Transposable element suppression

Vera closed by opening the transposable element thread. Protein-coding genes make up only ~1% of the mammalian genome. The rest is dominated by repetitive elements, including LINE1 retrotransposons that need active suppression throughout life. SIRT6 is one of the proteins that holds those elements in check, and loss or weakening of TE suppression with age is increasingly recognized as a driver of inflammaging and senescence. The thread ties directly back to spaceflight, where retrotransposon activation appears in astronaut samples and could be a target for SIRT6- or CIRBP-style countermeasures.

The talk continued from there into questions and discussion.

Key discussion highlights

• Parvathy J @Parvathy_J asked whether the amino acid repeats and 5-residue patterns in CIRBP confer structural advantages for RNA binding or functionality of the whale CIRBP.
• Madhan Tirumalai @mrtirum2 brought in the yeast side: Sir2 / sirtuin / NAD+ / caloric restriction as a metabolic-sensor longevity axis (Wierman & Smith 2014: Yeast Sirtuins and the Regulation of Aging - PMC; Lin et al. 2004: https://genesdev.cshlp.org/content/18/1/12.full), and noted that simulated microgravity accelerates aging in budding yeast through altered histone deacetylase function — a possible bridge to Sir2/SIRT6 orthologs in spaceflight contexts.
• Amanda Saravia-Butler @asaravia asked about the increased translation efficiency of bowhead CIRBP from synonymous codon changes, and whether equivalent synonymous changes have been tested in human CIRBP RNA for translation efficiency and mRNA stability.
• Lynn Harrison flagged whether the bowhead repair assays used clean breaks rather than complex (clustered) DSB damage, the latter being the dominant lesion type from HZE ions and galactic cosmic rays.
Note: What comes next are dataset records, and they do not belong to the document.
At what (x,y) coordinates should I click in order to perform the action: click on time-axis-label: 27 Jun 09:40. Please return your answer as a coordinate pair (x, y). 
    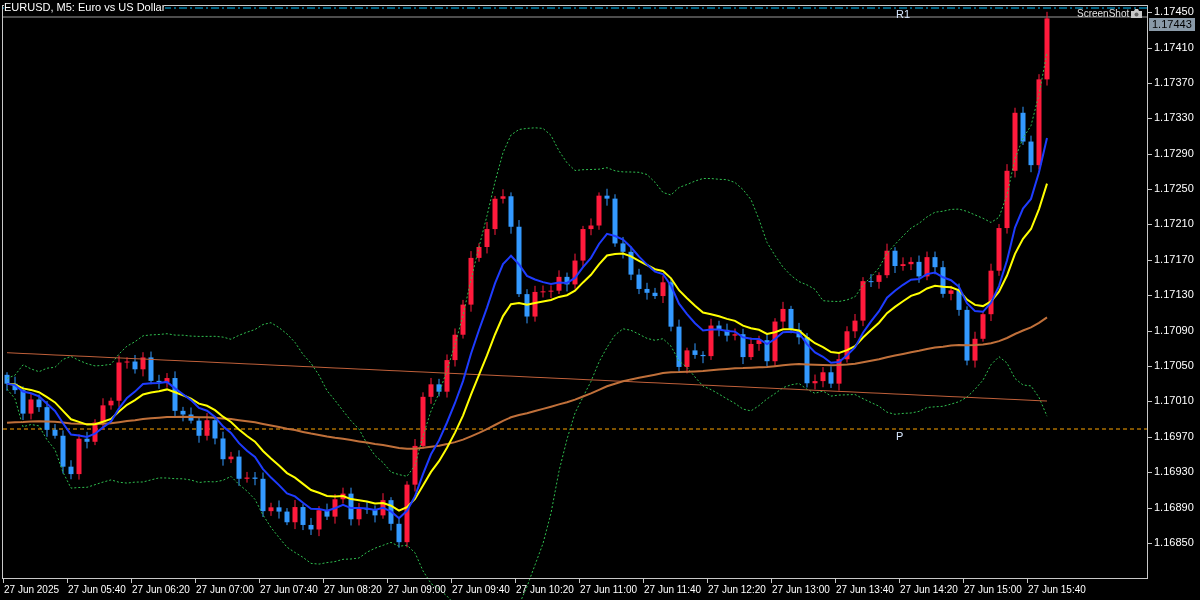
    Looking at the image, I should click on (481, 590).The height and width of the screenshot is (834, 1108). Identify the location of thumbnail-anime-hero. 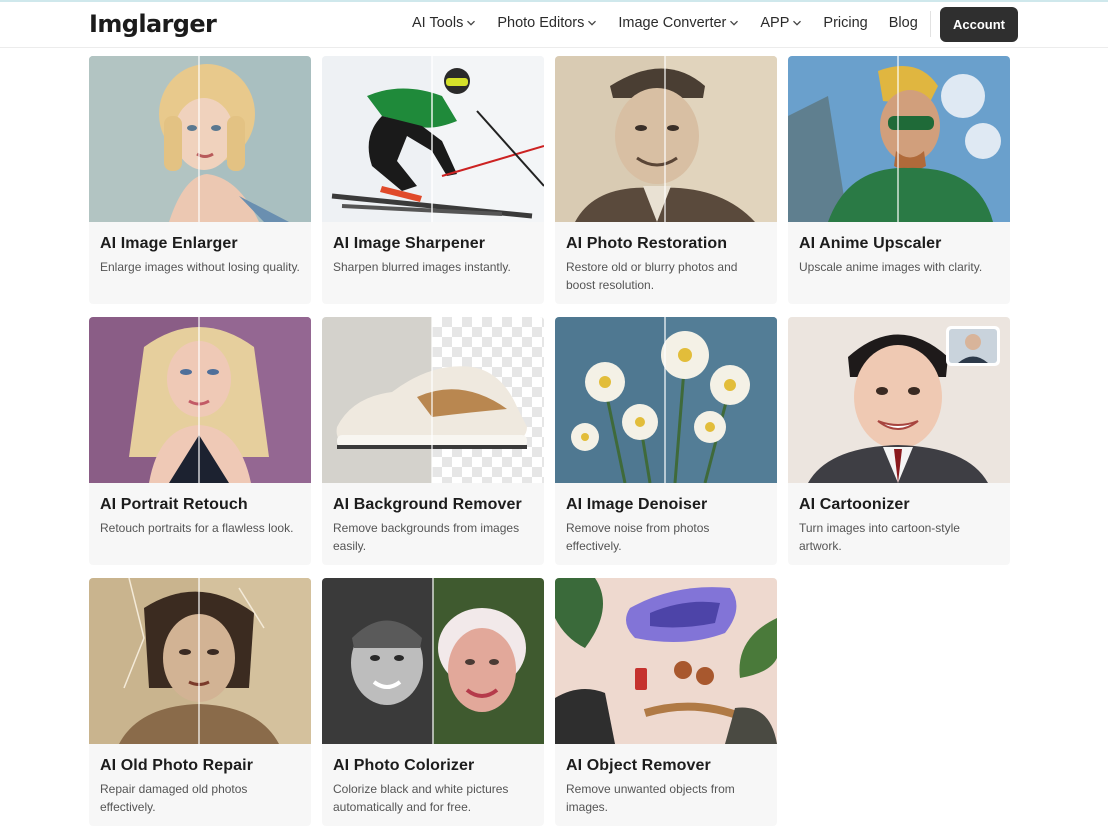
(899, 139).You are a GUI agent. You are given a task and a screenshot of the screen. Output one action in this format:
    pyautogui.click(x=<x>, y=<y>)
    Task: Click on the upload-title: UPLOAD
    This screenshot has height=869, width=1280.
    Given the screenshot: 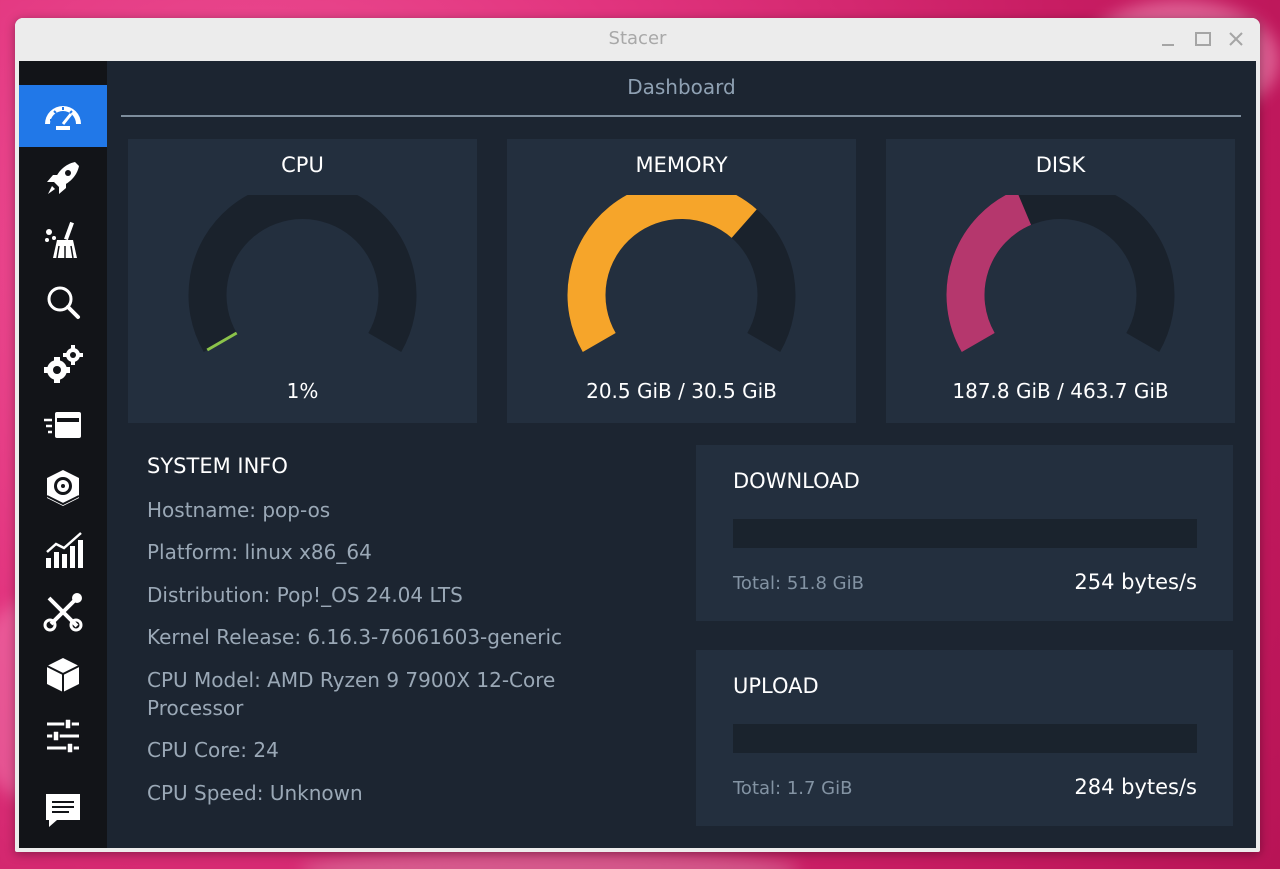 What is the action you would take?
    pyautogui.click(x=776, y=686)
    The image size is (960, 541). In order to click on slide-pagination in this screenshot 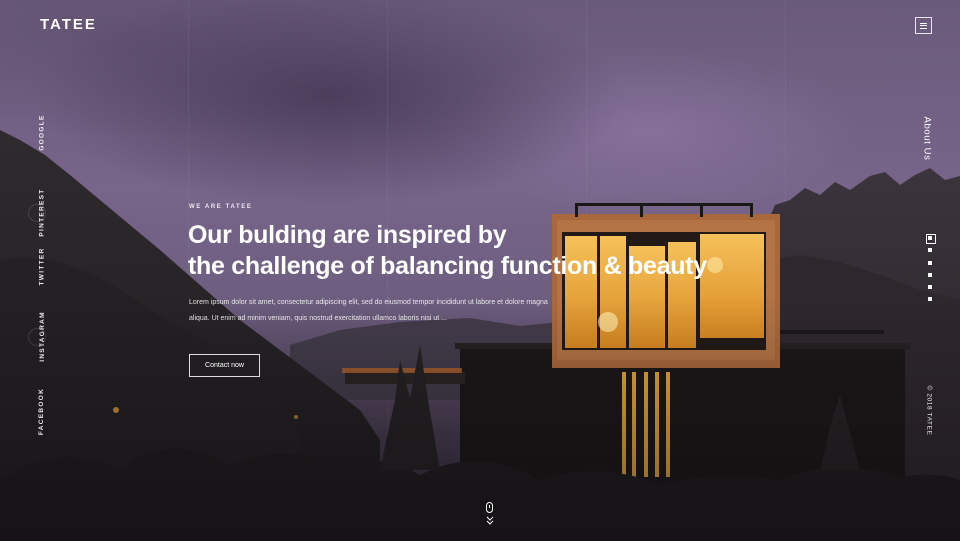, I will do `click(930, 270)`.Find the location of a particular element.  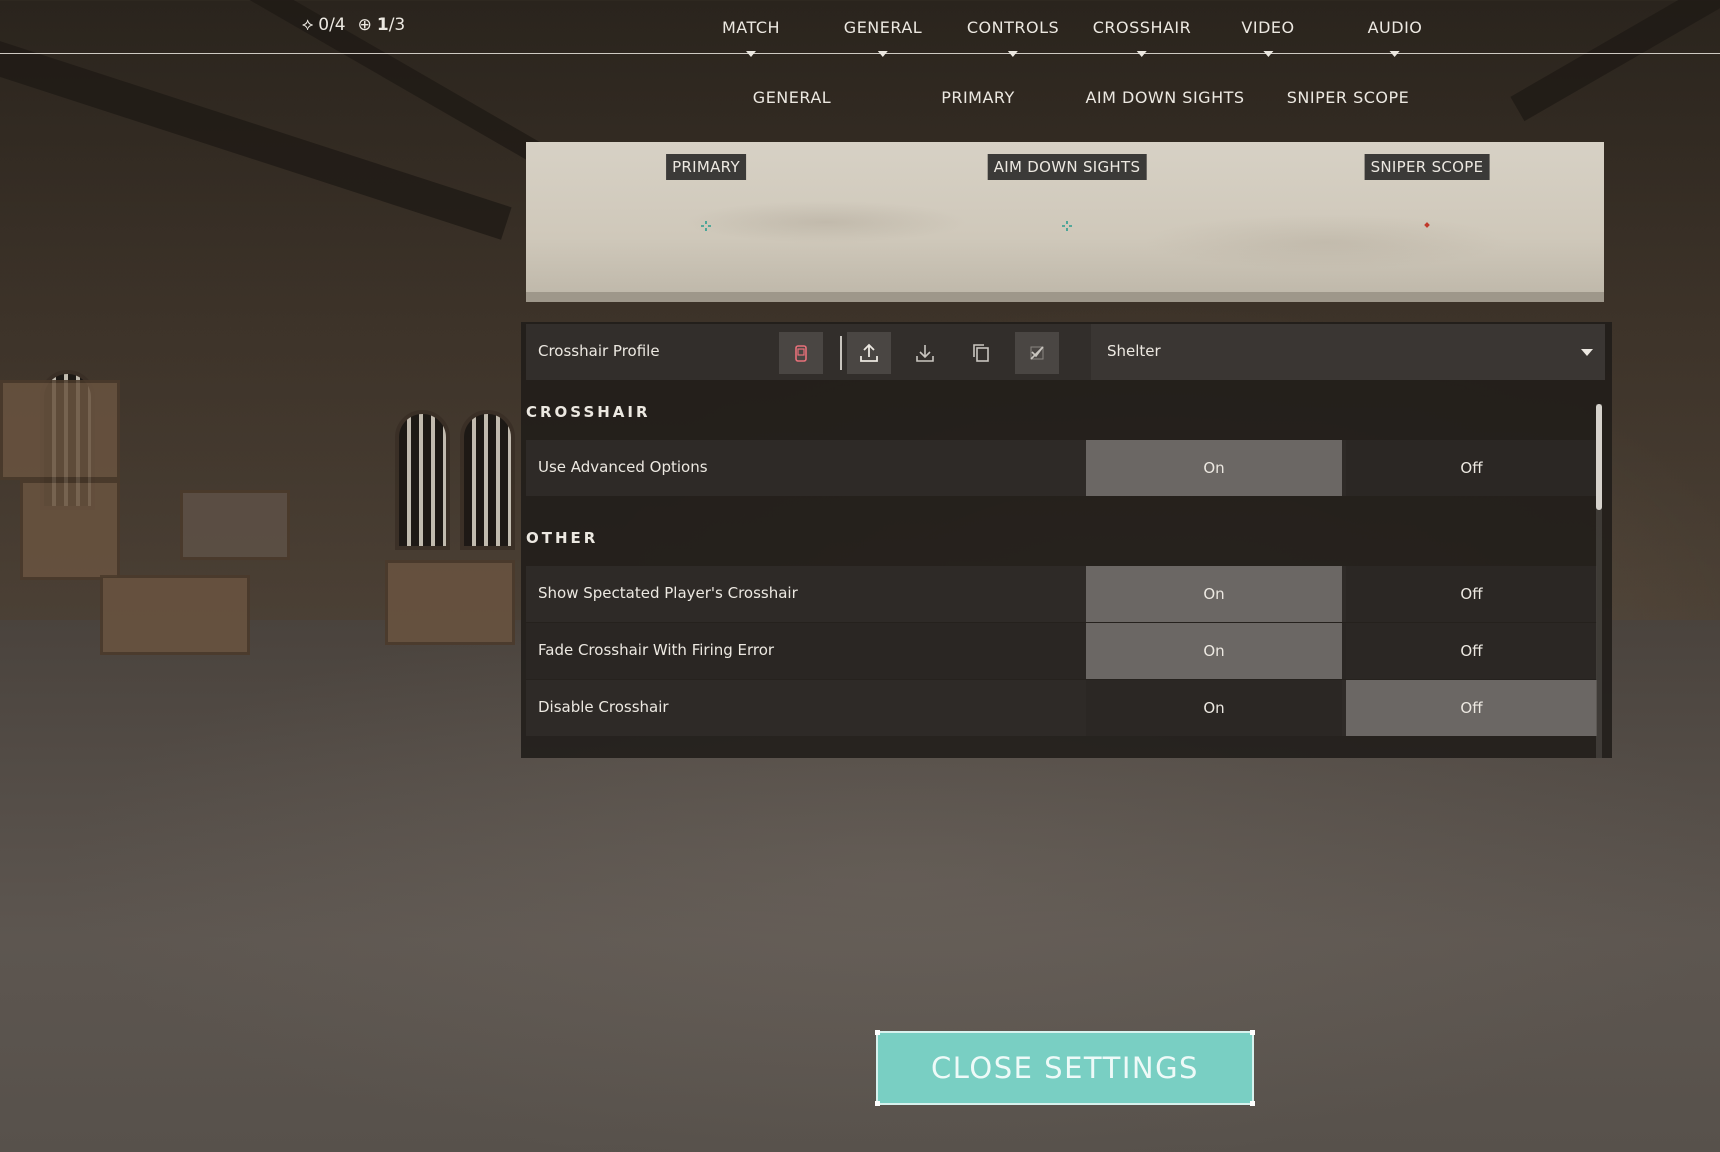

preview-label-sniper: SNIPER SCOPE is located at coordinates (1427, 167). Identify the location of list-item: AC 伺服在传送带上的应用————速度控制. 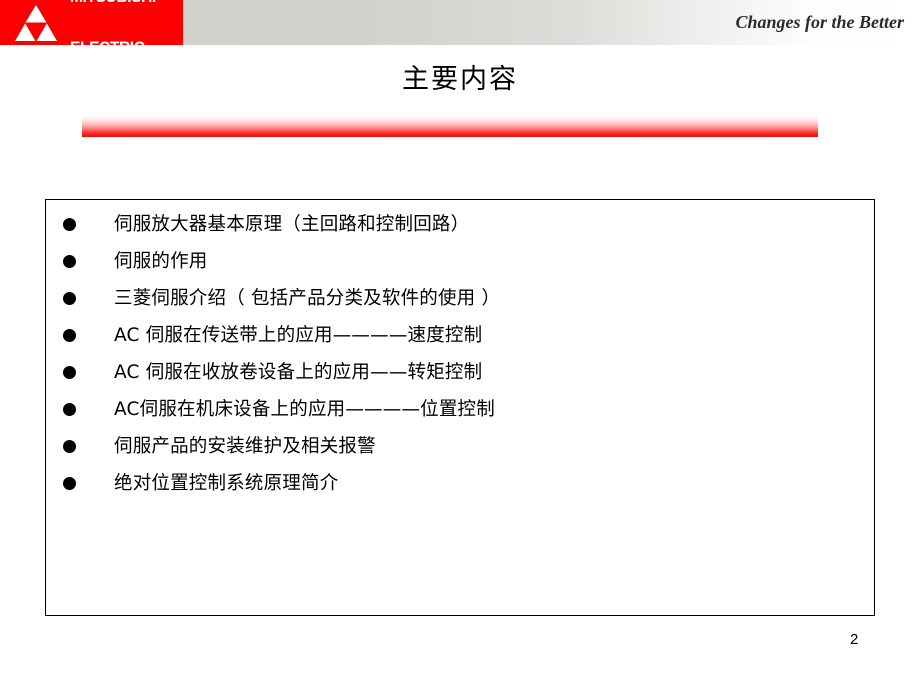
(462, 336).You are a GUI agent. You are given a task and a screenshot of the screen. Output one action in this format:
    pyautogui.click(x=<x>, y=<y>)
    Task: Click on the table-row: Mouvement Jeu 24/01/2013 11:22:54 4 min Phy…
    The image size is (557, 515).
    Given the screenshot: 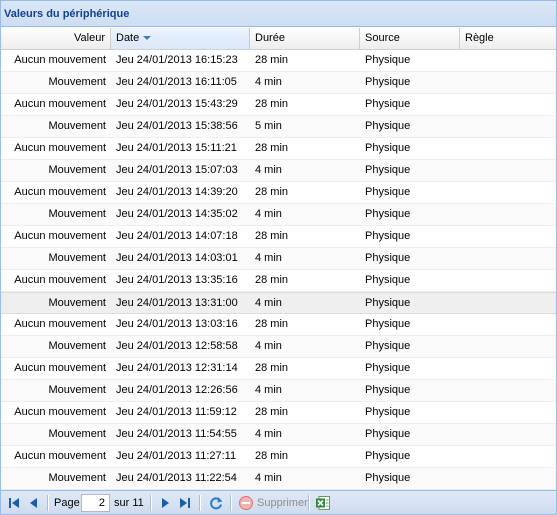 What is the action you would take?
    pyautogui.click(x=278, y=479)
    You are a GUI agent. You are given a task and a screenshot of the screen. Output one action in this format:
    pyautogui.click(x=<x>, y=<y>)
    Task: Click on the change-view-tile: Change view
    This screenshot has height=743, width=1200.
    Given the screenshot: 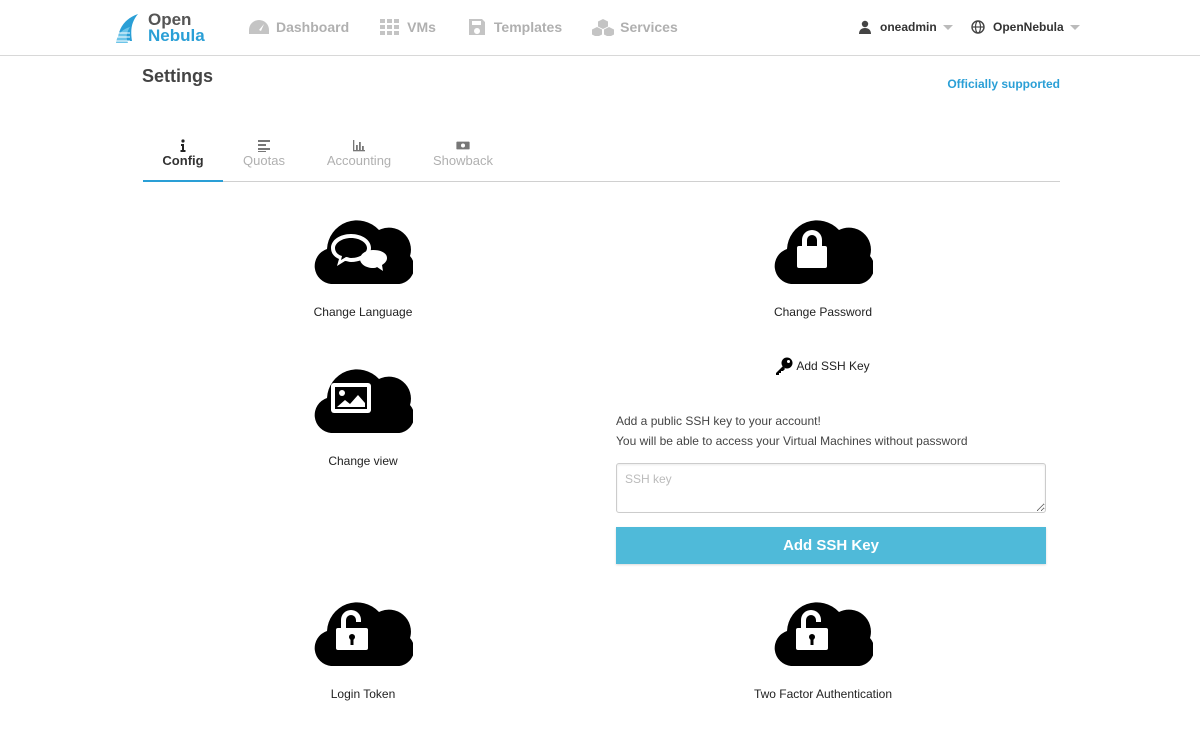 What is the action you would take?
    pyautogui.click(x=363, y=416)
She also noted that mycobacteria carry NHEJ machinery but E. coli do not.
• Elizabeth Aslinger @dr.aslinger raised biphasic response framing: how to think about cases where both under- and over-activation of a gene drive a similar bad outcome through shared mediators like inflammation feeding into senescence and damage.
• Charles Naney @ccnaney asked how many bowhead whales were screened for tumors.
• Ryan Scott @rtscott2001 asked which translational route looks most promising for protecting genome integrity in high-radiation populations, including astronauts: mRNA, AAV, or small-molecule activators.

Next HBISS

May 18, 2026: RR8 (Rodent Research-8) science and data Watch Forum-Space for the speaker and details.

All links from the chat and presentation

• Bowhead whale Nature paper (Firsanov et al. 2025) — https://doi.org/10.1038/s41586-025-09694-5
• Bowhead paper Data Availability section (if AWGers want to investigate CIRBP on OSDR) — https://www.nature.com/articles/s41586-025-09694-5#data-availability
• Naked mole rat hyaluronan (Tian et al. 2013) — https://doi.org/10.1038/nature12234
• SIRT6 in long-lived rodents (Tian et al. 2019) — https://doi.org/10.1016/j.cell.2019.03.043
• Peto’s Paradox (Caulin & Maley 2011) — https://doi.org/10.1016/j.tree.2011.01.002
• CIRBP regulation review (Corre & Lebreton 2023) — https://doi.org/10.1016/j.biochi.2023.04.003
• Yeast sirtuins and aging — https://pmc.ncbi.nlm.nih.gov/articles/PMC4365911/
• Caloric restriction and yeast lifespan (Lin et al. 2004) — https://genesdev.cshlp.org/content/18/1/12.full
• Vera Gorbunova Google Scholar — https://scholar.google.com/citations?user=ZKlFrUIAAAAJ&hl=en
• Andrei Seluanov Google Scholar — https://scholar.google.com/citations?user=2KHusF4AAAAJ&hl=en
• AWG Forum-Space About — https://awg.osdr.space/about

What a great meeting!

Thanks for making this happen. Other than understanding the root factors causing aging, the methodology itself, beginning from hypothesis to conclusion with scientific experiments, was wonderful!

Many hypotheses like P53’s role, mass cellular density, and cellular hits needed from cell to tumor were discussed and were very helpful.

I wish we had more meetings on Aging

Thanks for the recap! Defintely going to watch this one.